▶ The problem
Give every line of the material back exactly, images removed.
- - - -
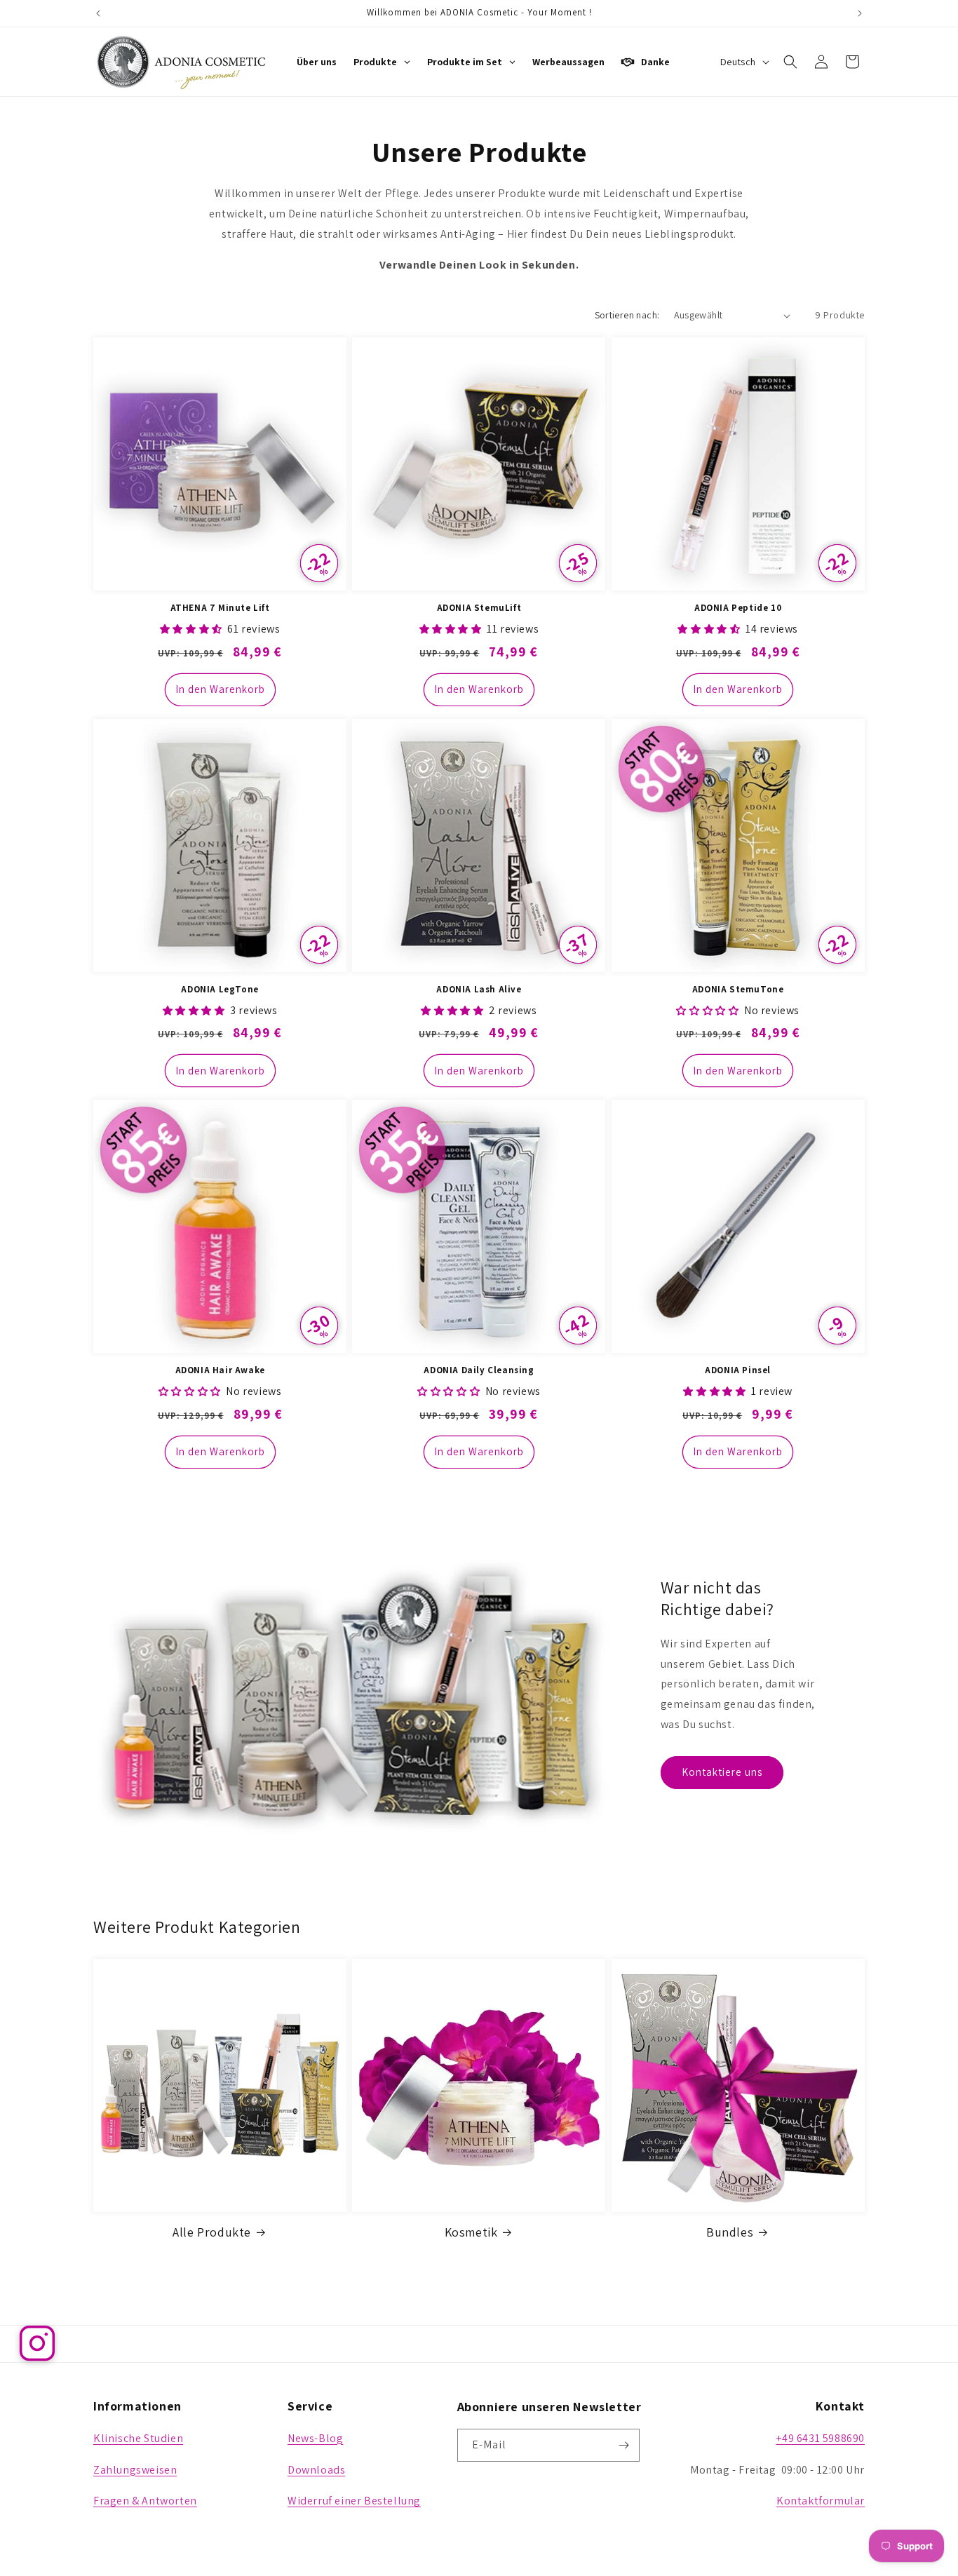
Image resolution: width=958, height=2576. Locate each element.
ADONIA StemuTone (738, 989)
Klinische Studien (138, 2438)
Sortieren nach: (627, 315)
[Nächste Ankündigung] (859, 13)
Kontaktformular (820, 2500)
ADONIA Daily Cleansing (479, 1370)
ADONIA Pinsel (738, 1370)
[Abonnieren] (623, 2445)
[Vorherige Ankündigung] (98, 13)
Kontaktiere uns (722, 1772)
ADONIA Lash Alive (478, 989)
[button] (790, 61)
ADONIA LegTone (219, 989)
- - - -
▶ Answer section
Image resolution: width=958, height=2576. Locate each element.
ADONIA StemuTone (738, 989)
Klinische Studien (138, 2438)
Sortieren nach: (627, 315)
[Nächste Ankündigung] (859, 13)
Kontaktformular (820, 2500)
ADONIA Daily Cleansing (479, 1370)
ADONIA Pinsel (738, 1370)
[Abonnieren] (623, 2445)
[Vorherige Ankündigung] (98, 13)
Kontaktiere uns (722, 1772)
ADONIA Lash Alive (478, 989)
[button] (790, 61)
ADONIA LegTone (219, 989)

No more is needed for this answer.